Chapter 7

Chapter 7 — Aggregate Functions and GROUP BY

Every query so far has returned one row per row in the table. Aggregate functions change that — they collapse many rows into a single summary value. Combined with GROUP BY, they let you produce per-category summaries: total sales per genre, average price per author, number of orders per customer. This chapter covers the five core aggregate functions, how GROUP BY works, and how HAVING lets you filter those summaries.
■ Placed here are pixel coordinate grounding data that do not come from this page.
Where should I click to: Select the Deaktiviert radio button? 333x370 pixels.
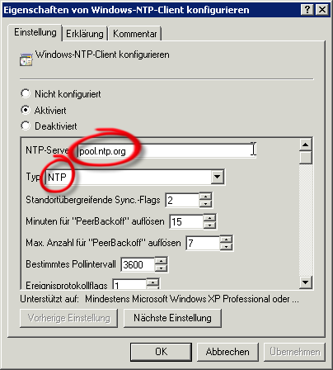click(26, 126)
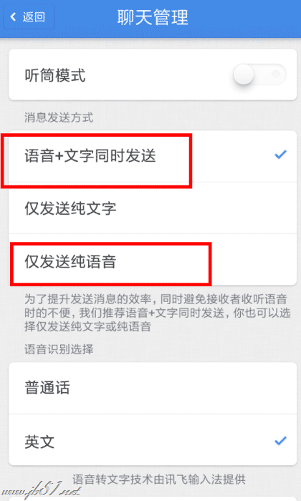Viewport: 301px width, 501px height.
Task: Select 普通话 for voice recognition
Action: coord(153,388)
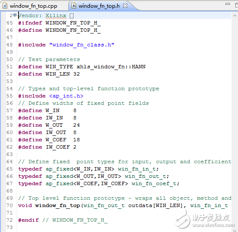
Task: Click line number 51 in the gutter
Action: [x=9, y=67]
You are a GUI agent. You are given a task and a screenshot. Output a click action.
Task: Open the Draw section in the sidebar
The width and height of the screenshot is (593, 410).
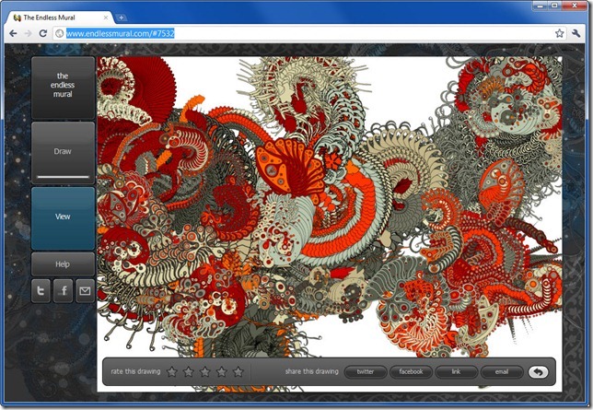click(63, 152)
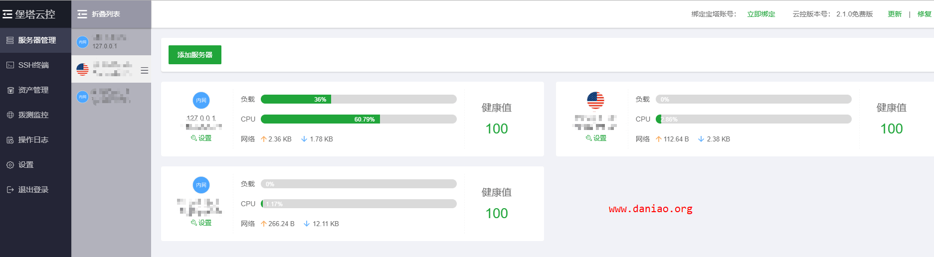Select the third 内网 server in list
The height and width of the screenshot is (257, 934).
(x=111, y=96)
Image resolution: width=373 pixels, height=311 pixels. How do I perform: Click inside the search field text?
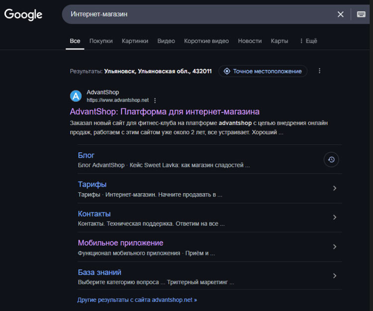point(199,14)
1. The Five Core Aggregate Functions

COUNT()

COUNT(*) or COUNT(col)

Count rows. COUNT(*) counts all rows including NULLs. COUNT(col) counts only non-NULL values in that column.

SUM()

SUM(col)

Total of all non-NULL values. Returns NULL if all values are NULL (use COALESCE to default to 0).

AVG()

AVG(col)

Mean of all non-NULL values. NULLs are excluded from both numerator and denominator — they don't count as zero.

MIN()

MIN(col)

Smallest value. Works on numbers, strings (alphabetical), and dates. Ignores NULLs.

MAX()

MAX(col)

Largest value. Works on numbers, strings, and dates. Ignores NULLs.

COUNT(DISTINCT)

COUNT(DISTINCT col)

Count unique non-NULL values. Useful for "how many different genres do we stock?" rather than "how many books?"

Aggregates across the whole table

Without GROUP BY, an aggregate function collapses the entire table into one row:

SELECT COUNT(*) AS total_books, COUNT(genre) AS books_with_genre, -- excludes NULLs COUNT(DISTINCT genre) AS unique_genres, SUM(stock) AS total_stock, AVG(price) AS avg_price, MIN(price) AS cheapest, MAX(price) AS most_expensive, MIN(published_year) AS oldest_year, MAX(published_year) AS newest_year FROM books;

total_books	books_with_genre	unique_genres	total_stock	avg_price	cheapest	most_expensive	oldest_year	newest_year
6	6	4	182	9.07	6.99	10.99	1939	2020

All six books collapsed into one summary row. avg_price is rounded here for display — MySQL returns the full decimal.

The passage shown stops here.